Goal of the exercise: Copy word for word the part of the records that opens with the line containing "You are a GUI" and runs through the end of the records, both ends included. Leave out the pictures.

Records for this task:
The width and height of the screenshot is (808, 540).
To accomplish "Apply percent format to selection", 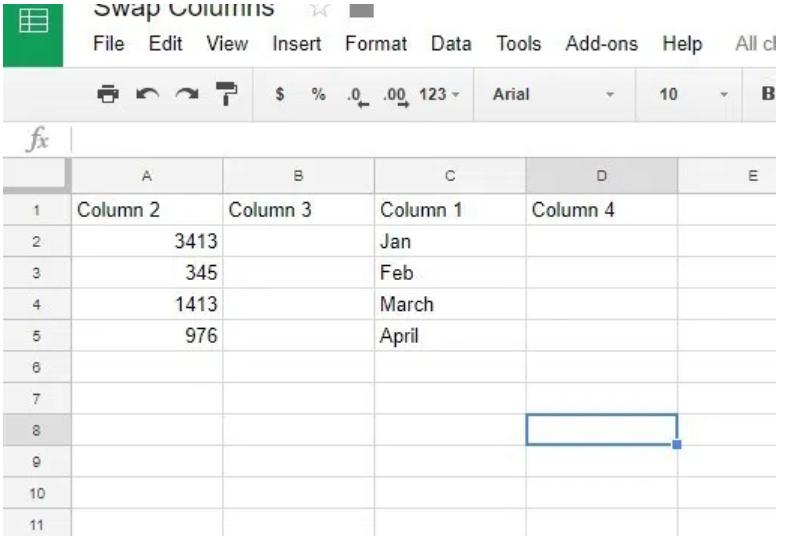I will tap(318, 94).
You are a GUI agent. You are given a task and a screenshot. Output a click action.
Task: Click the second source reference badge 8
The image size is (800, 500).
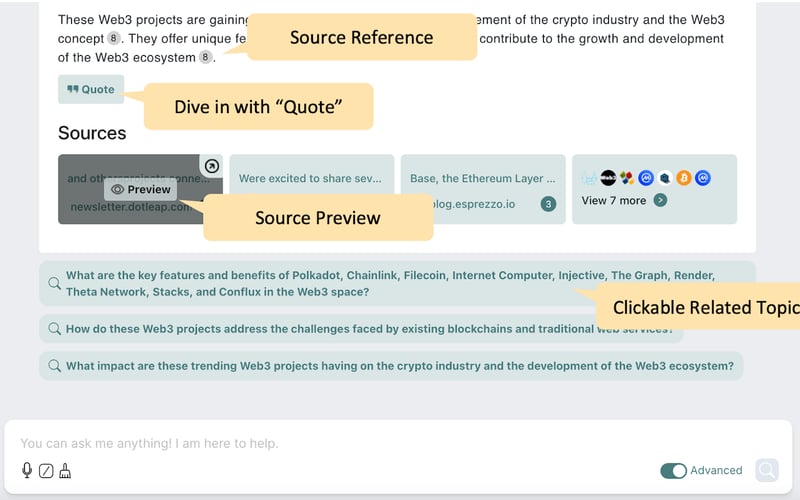(205, 57)
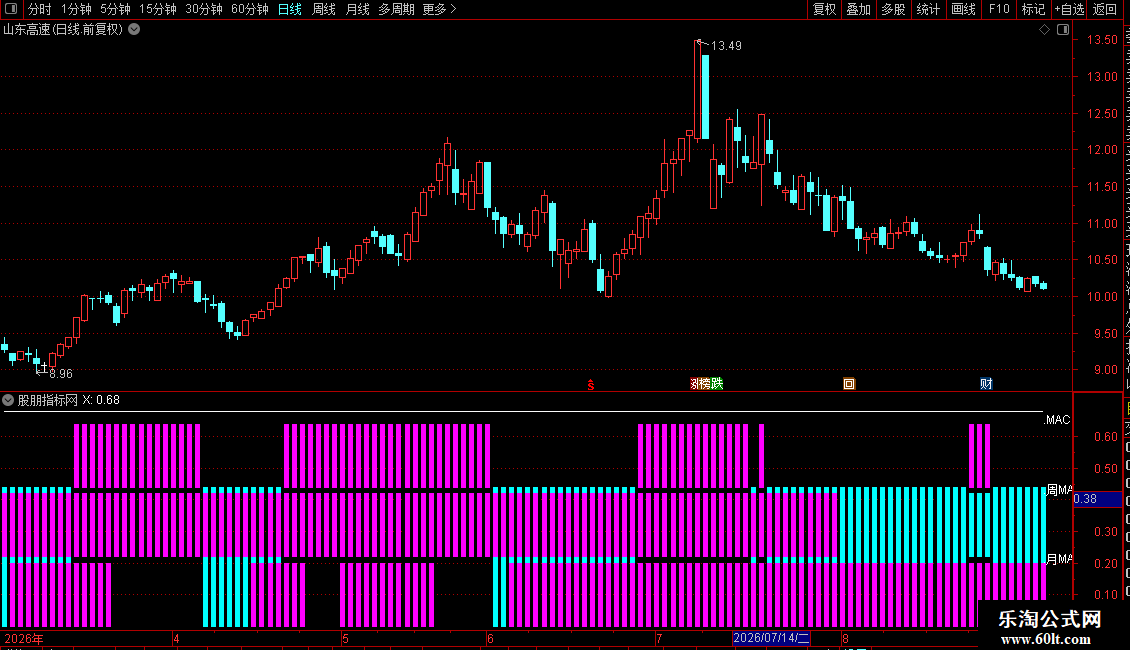Toggle the right side panel icon
1130x650 pixels.
click(x=1063, y=30)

The output:
You are a GUI agent. You are given a task and a screenshot. Output a click action.
Task: Click the second source reference badge 8
The image size is (800, 500).
(205, 57)
Toggle the right side panel icon
1130x650 pixels.
click(x=1063, y=30)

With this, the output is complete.